ND likes our HS and they kids every year with this GPA (and reject more). So with leadership - which ND likes - I guess it's a fit. We've never been so it's hard to know. I think my son may go out there this fall and stay with old classmates who are there.

I loved CMC when we toured, DS didn't like it. Hoping he reconsiders. Did ike Pomona, but Naviance doesnt look good.

not interested in Military academies, although they seem to accept everyone from our HS who applies. I think our HS has good guidance on that process.

GPA too low for HYP, I think. Might try Princeton. I think it's a super reach.

He's interested in both SLACs and medium sized schools (6-8k range).


If he liked Pomona but didn't like CMC, listen to him and don't push it. CMC is a very specific fit school. Maybe look at Haverford (target, emphasis on leadership), Hamilton (target) and Williams (reach) instead.

Based on what you describe, I'd focus on strong mid-size schools like Notre Dame, Georgetown, and Boston College. No harm in including Princeton as a super-reach but keep expectations low. For other reaches, I'd look at Dartmouth or Northwestern. They could be a possible reach with ED if your school has good results with them.

Anonymous
Lots of Vanderbilt discussion here. My two cents:

In the admitted students day this year, they said 100% of admitted students were class president or president of a top 5 HS club (what does that mean?), captain of a varsity team or had a national caliber EC/honor recognition. I can't find the link on the admissions page - but they were very upfront about it.

Last summer, when we went to pre-VU, the AO said they openly looked for kids with a certain leadership skillset because those kids tended to come onto campus and join, lead or form ECs on day 1. Unlike other schools, which seem to admit lots of different personalities, Vanderbilt seems to prefer one particular type of personality. These kids are generally very outgoing/social and extroverted. Some people might find it socially competitive bc everyone's outlook/approach is similar?

My kid ended up committing elsewhere.

Hope that helps.
Anonymous
Anonymous wrote:
Anonymous wrote:
Anonymous wrote:
Anonymous wrote:At our non-DMV private, this kid would:
ED to Vanderbilt (if it is in fact school leadership - like president)....shoe in

Agree on ND. That works for our HS too. Otherwise, add in: Cornell, WashU (ED2), Rice, UChicago (ED3) all work for us.

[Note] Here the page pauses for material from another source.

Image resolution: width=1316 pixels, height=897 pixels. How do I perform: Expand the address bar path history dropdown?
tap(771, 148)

Add in Wake and a RD Stanford (sometimes we see our strong test scores, lower grade true humanities kids get in RD but need some sort of exceptional humanitarian/social impact/activism EC)

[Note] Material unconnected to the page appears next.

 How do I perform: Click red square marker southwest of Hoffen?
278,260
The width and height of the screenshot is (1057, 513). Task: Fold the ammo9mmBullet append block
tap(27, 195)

I don't understand. How is this good advice? If he "shoe in" Vandy then it's the end of the story why are you still talking about other schools?
Unless Vandy is his dream school, ED there makes sense. Absent a dream school, you need another strategy maximizing out.


Bc Vandy defers and admits in RD a lot of private school boys. Its just what they do.
So you need a longer-term RD plan.


Vandy actually defers very few kids, and didn’t defer any until the 2023 cycle.


We know 6 kids deferred ED this year (1 or 2) from Vanderbilt. All private HS.
In RD, 4 of them admitted, 2 were put on WL.